Task goal —
From the first line to the last, write out the records exactly, leaving out images.
_____
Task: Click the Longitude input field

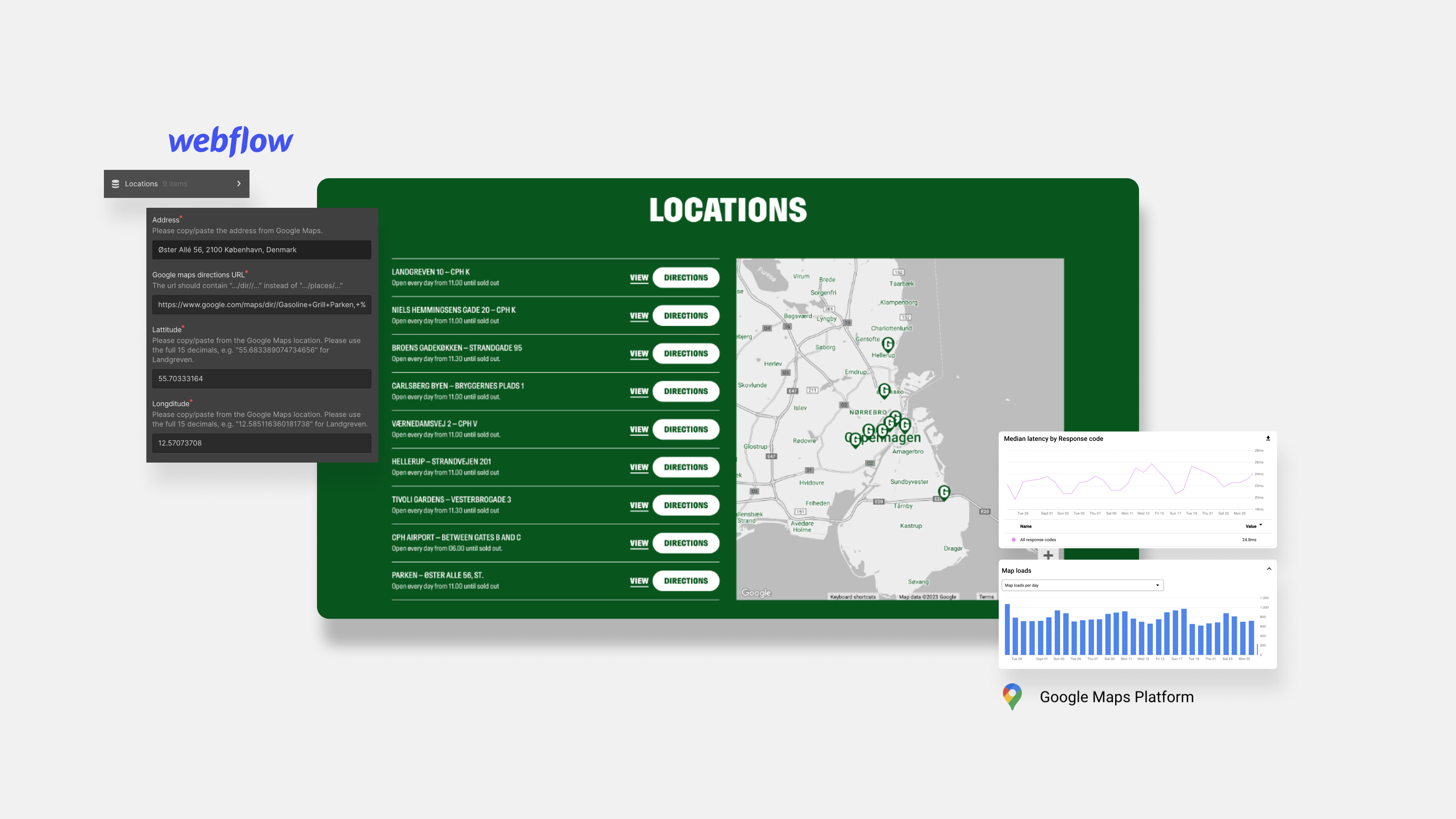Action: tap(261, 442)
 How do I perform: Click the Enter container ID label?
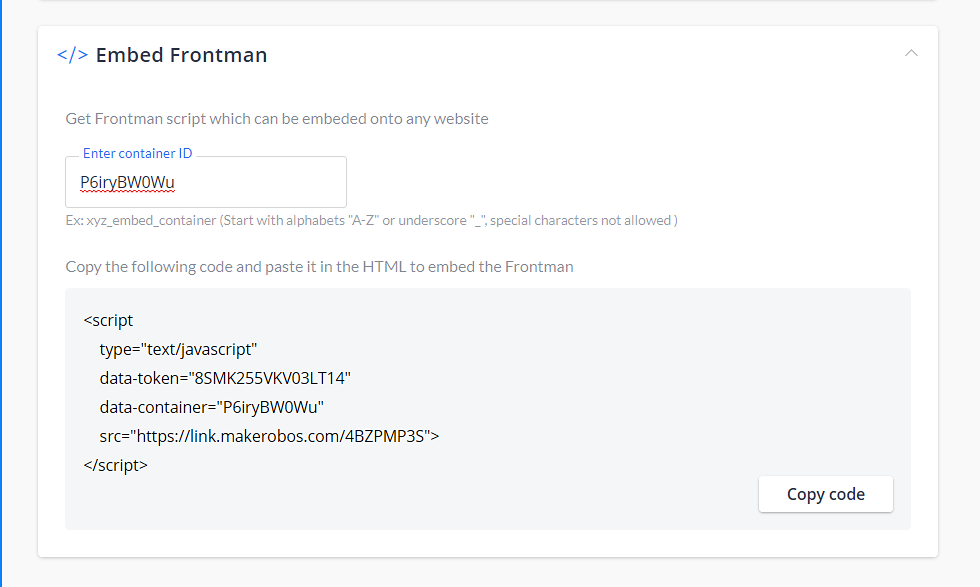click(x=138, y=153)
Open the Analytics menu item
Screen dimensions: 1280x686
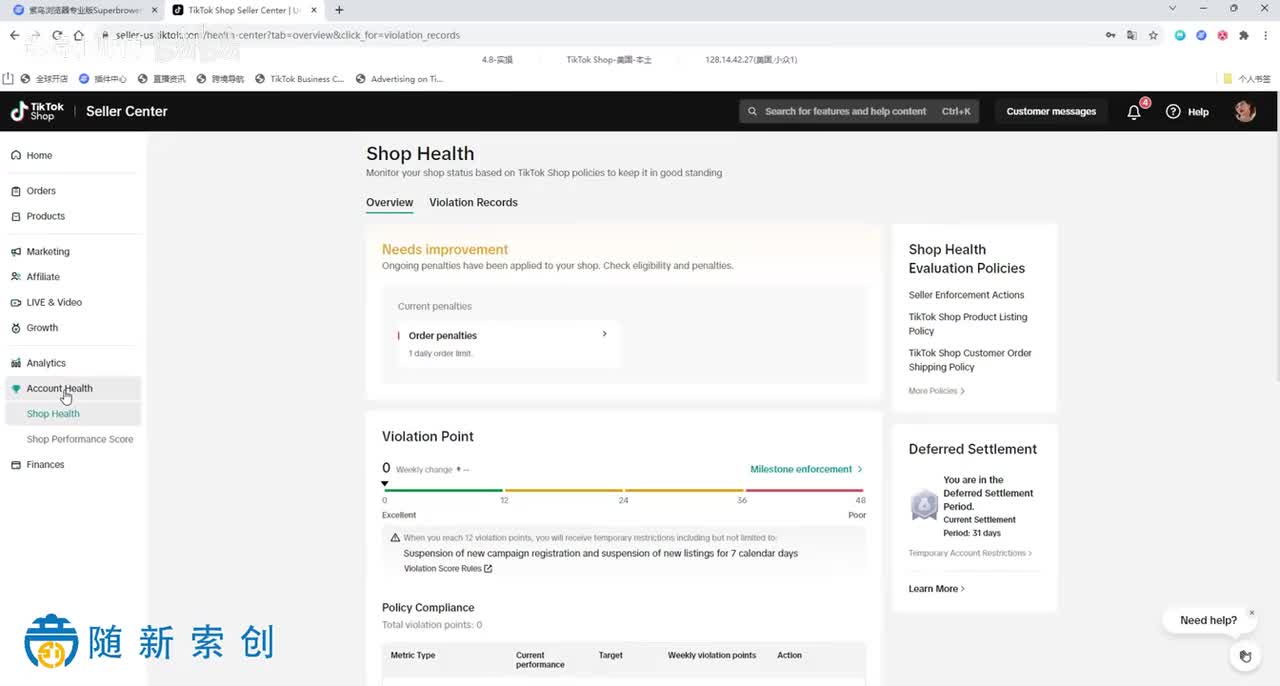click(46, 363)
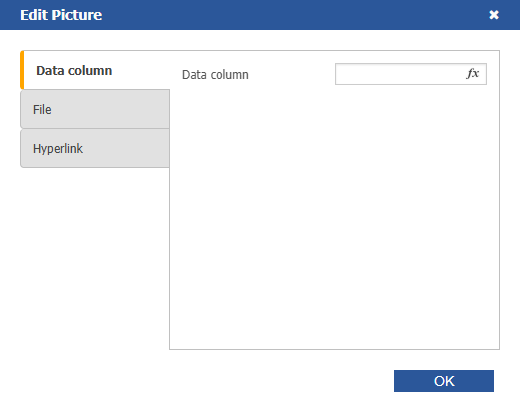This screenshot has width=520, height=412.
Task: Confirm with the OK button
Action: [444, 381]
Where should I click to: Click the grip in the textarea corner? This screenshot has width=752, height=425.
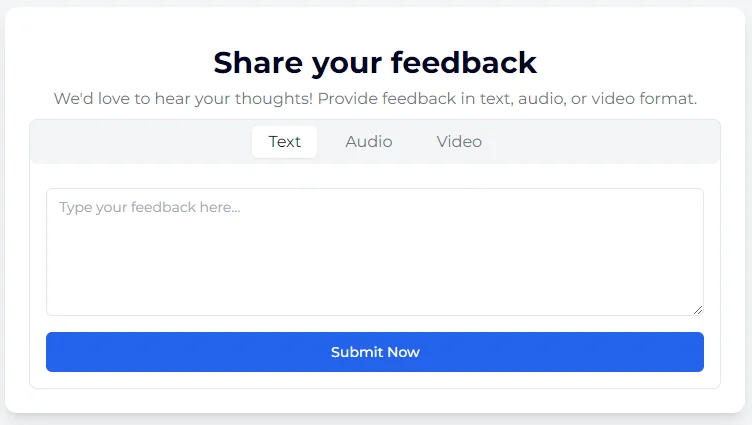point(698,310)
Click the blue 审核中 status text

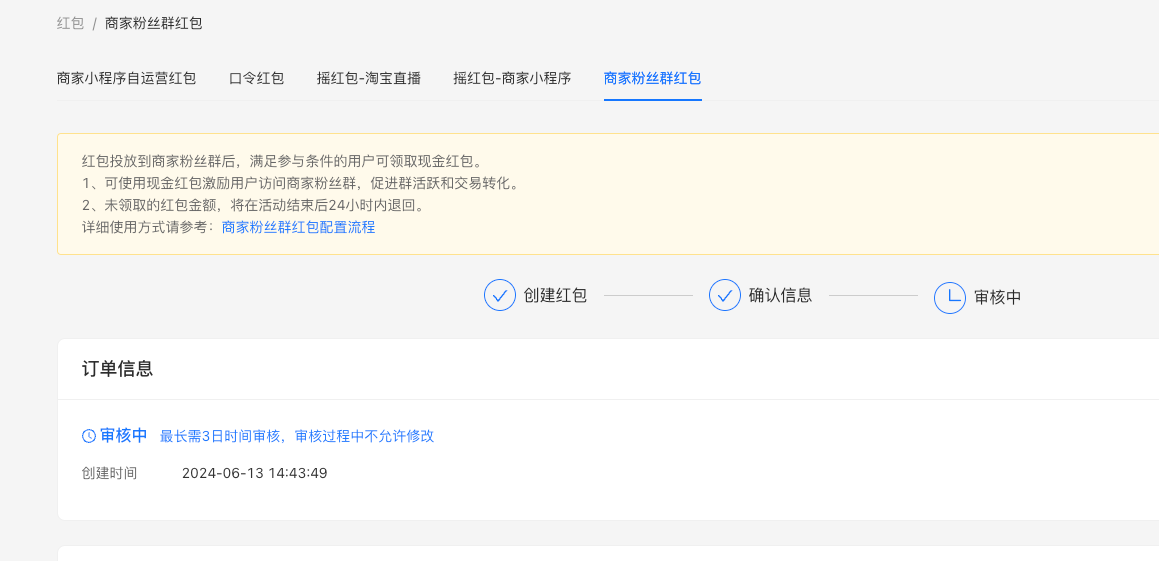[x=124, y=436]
_____
Exercise output —
Task: Click the Longitude input field

Action: tap(261, 442)
 How do I perform: Click the Enter container ID label?
click(x=138, y=153)
Open the Analytics menu item
Screen dimensions: 1280x686
click(46, 363)
This screenshot has width=520, height=412.
Task: Confirm with the OK button
Action: [444, 381]
Where should I click to: Click the grip in the textarea corner? This screenshot has width=752, height=425.
point(698,310)
Click the blue 审核中 status text

[x=124, y=436]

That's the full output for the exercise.